→ **What you should do**: Range to output from the entries below: the line containing "Expand the tweet" through the line containing "This screenshot has height=469, width=750.". Set it down exactly, ends included, nothing else.

→ **Data to process**:
^^^^^^^^
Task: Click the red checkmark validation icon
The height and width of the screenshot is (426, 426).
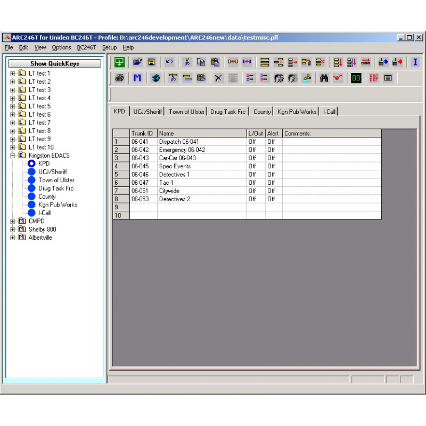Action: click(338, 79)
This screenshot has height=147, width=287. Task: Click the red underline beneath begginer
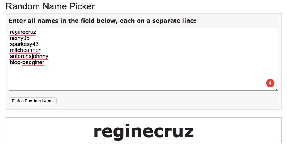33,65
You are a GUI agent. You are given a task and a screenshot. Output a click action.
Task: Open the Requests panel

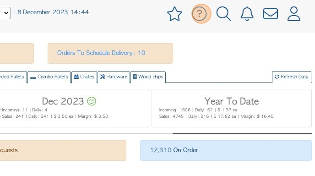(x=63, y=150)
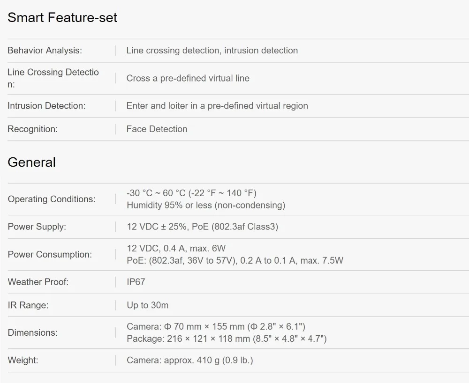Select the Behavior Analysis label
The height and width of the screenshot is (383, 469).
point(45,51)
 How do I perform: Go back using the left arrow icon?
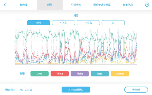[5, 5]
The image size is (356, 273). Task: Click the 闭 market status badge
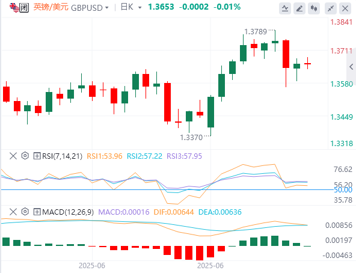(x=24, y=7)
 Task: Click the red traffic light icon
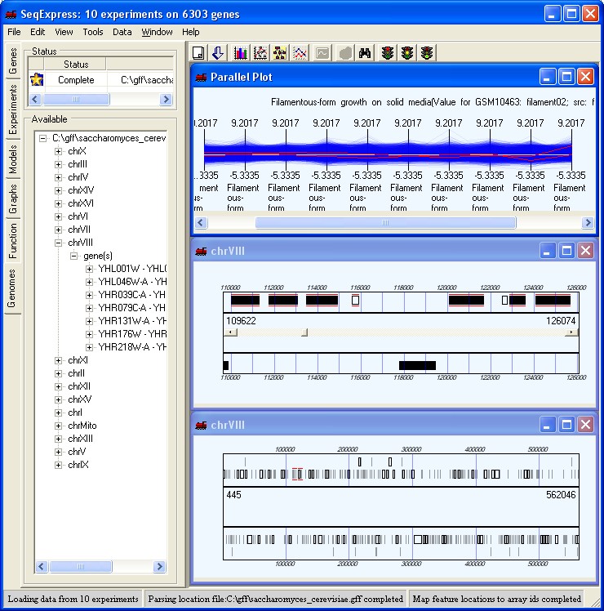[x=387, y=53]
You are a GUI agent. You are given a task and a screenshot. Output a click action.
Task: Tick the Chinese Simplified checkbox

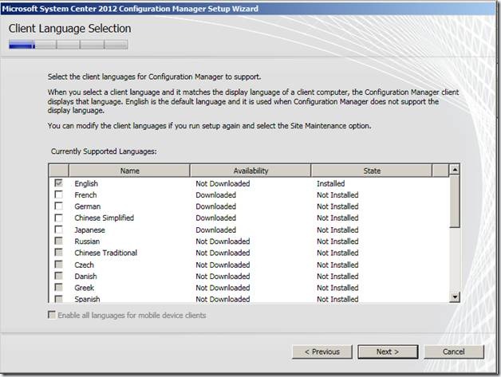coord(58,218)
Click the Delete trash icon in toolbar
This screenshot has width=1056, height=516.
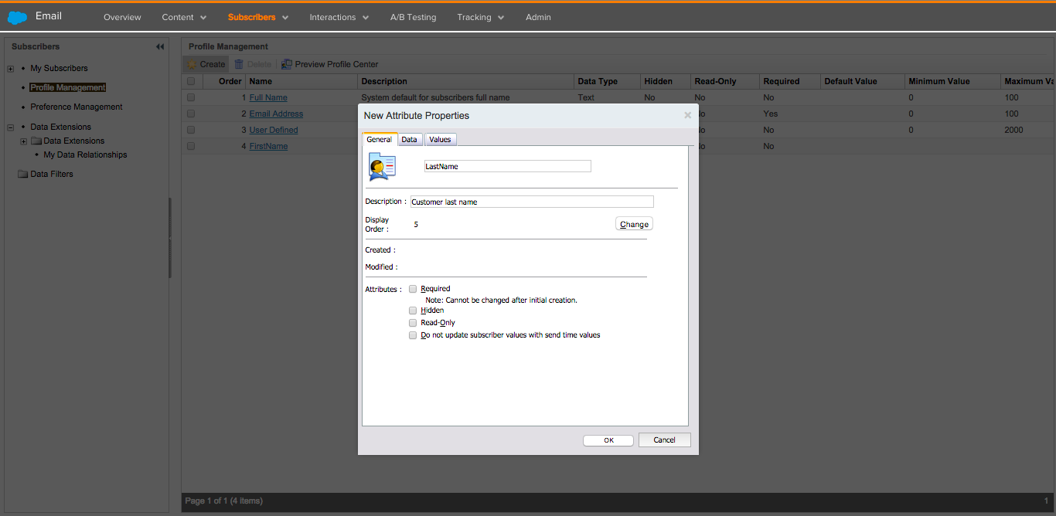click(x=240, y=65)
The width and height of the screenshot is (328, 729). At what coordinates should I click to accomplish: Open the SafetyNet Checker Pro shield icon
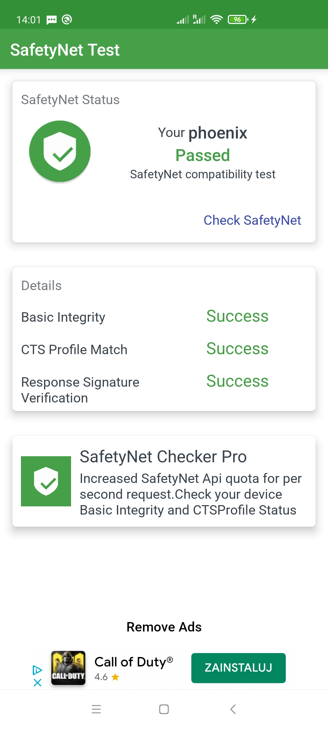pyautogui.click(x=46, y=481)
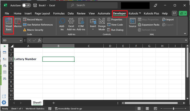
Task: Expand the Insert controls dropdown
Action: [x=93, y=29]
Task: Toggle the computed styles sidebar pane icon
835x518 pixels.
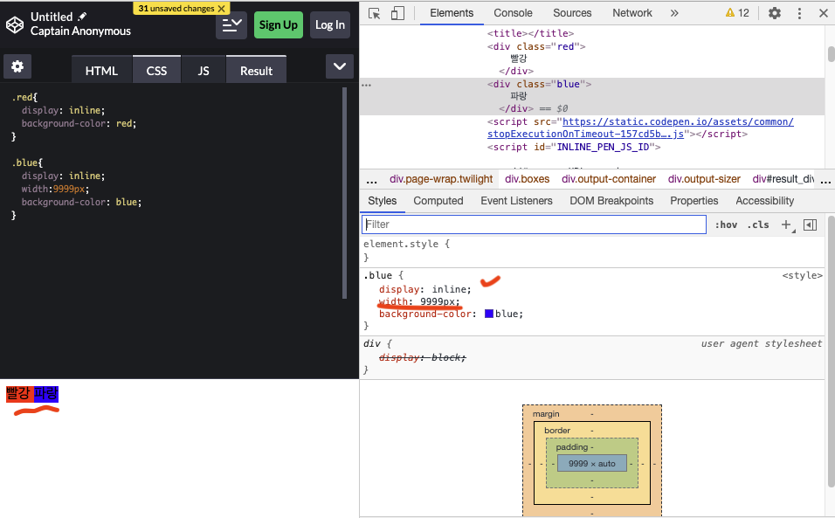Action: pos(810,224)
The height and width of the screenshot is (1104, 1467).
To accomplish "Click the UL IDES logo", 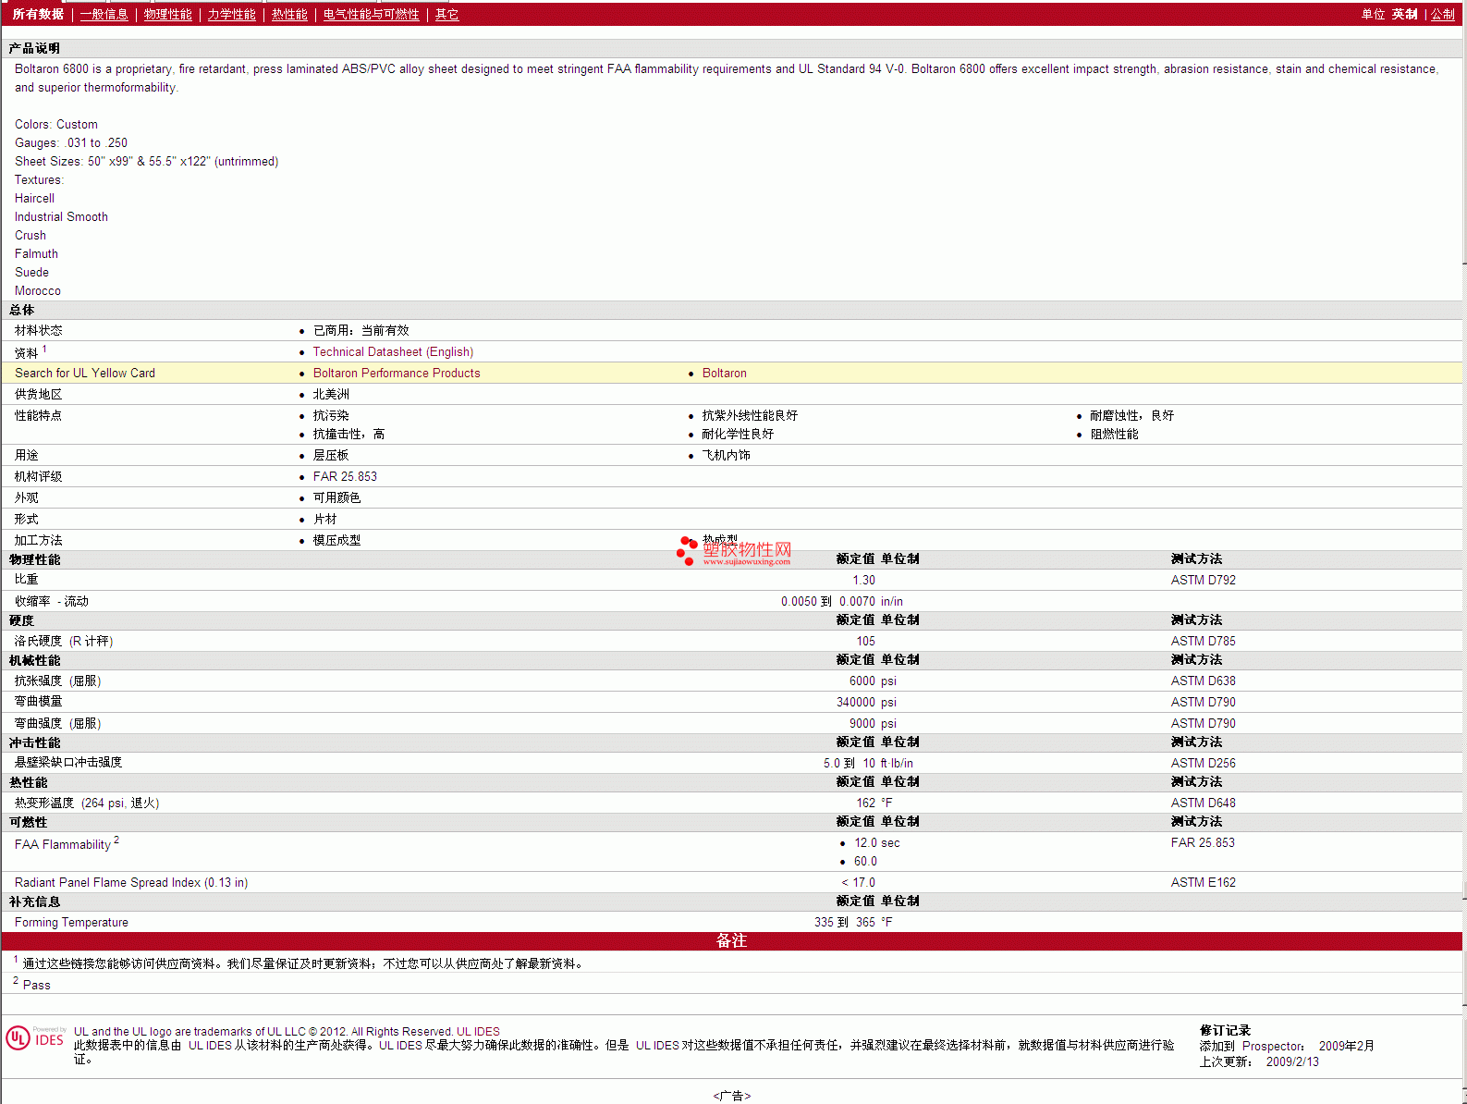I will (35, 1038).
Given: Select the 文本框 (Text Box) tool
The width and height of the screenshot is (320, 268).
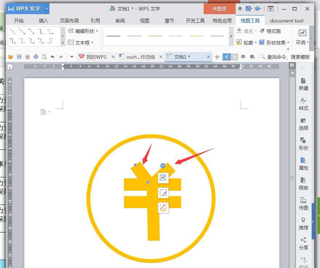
^^^^^^^^
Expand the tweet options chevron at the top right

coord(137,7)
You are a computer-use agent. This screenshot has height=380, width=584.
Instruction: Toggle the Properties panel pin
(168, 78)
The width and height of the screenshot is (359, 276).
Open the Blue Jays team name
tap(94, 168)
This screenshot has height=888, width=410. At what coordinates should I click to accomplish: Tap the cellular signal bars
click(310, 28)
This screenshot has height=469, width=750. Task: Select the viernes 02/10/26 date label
^^^^^^^^
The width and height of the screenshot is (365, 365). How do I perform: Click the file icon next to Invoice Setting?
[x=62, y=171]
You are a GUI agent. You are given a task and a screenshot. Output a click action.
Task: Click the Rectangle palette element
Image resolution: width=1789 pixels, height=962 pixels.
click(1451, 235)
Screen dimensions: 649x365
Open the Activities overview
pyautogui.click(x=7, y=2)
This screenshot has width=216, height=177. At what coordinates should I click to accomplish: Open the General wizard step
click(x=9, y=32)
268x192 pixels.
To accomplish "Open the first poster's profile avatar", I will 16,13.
^^^^^^^^
→ **Task result**:
Expand the tweet options chevron at the top right

coord(137,7)
You are a computer-use agent. This screenshot has height=380, width=584.
Instruction: Toggle the Properties panel pin
(168, 78)
The width and height of the screenshot is (359, 276).
Open the Blue Jays team name
tap(94, 168)
This screenshot has height=888, width=410. At what coordinates should I click to accomplish: Tap the cellular signal bars
click(310, 28)
This screenshot has height=469, width=750. Task: Select the viernes 02/10/26 date label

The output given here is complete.